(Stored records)
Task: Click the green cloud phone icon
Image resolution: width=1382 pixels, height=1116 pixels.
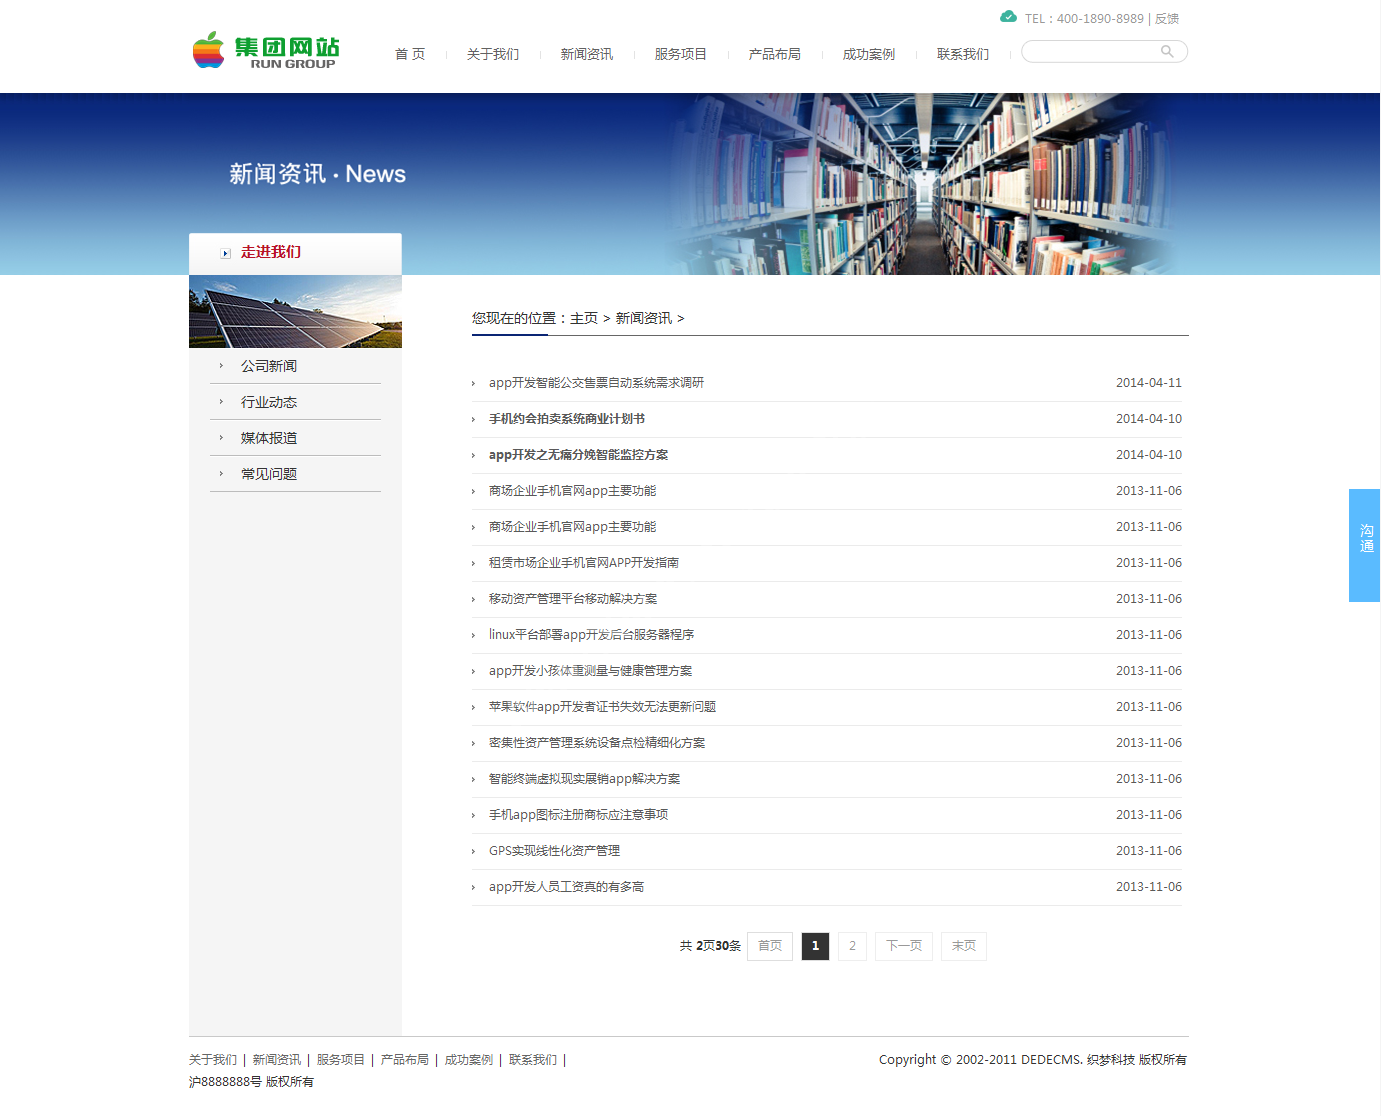Action: (x=1008, y=17)
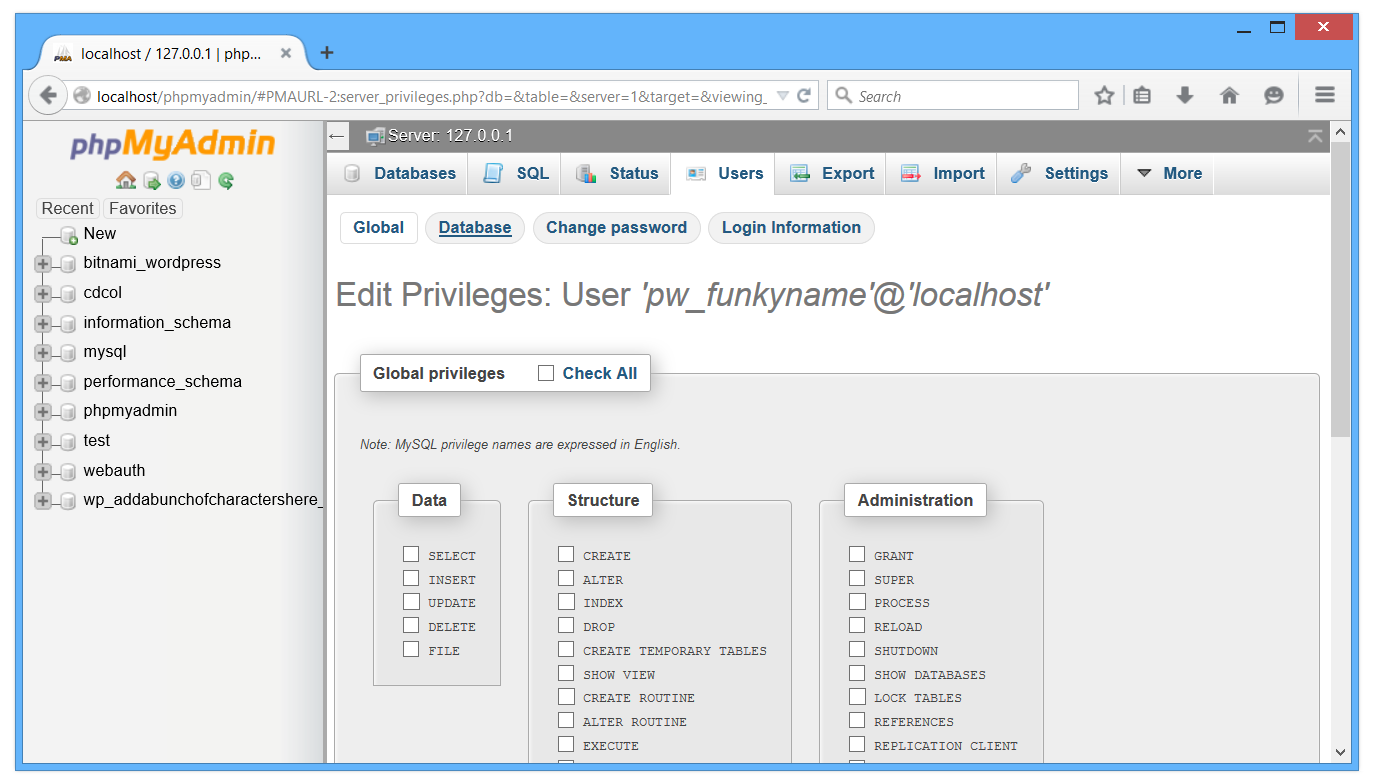Tick the Check All global privileges box
This screenshot has height=783, width=1373.
pos(546,373)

• **PROBLEM REQUIREMENTS**
In the records above, find the line containing "Image resolution: width=1382". Reproduce it and every line after it through the last line, omitting pictures.

• **SOLUTION TO THE EXERCISE**
Image resolution: width=1382 pixels, height=1116 pixels.
Action: (x=1008, y=17)
Tick the Check All global privileges box
This screenshot has height=783, width=1373.
pos(546,373)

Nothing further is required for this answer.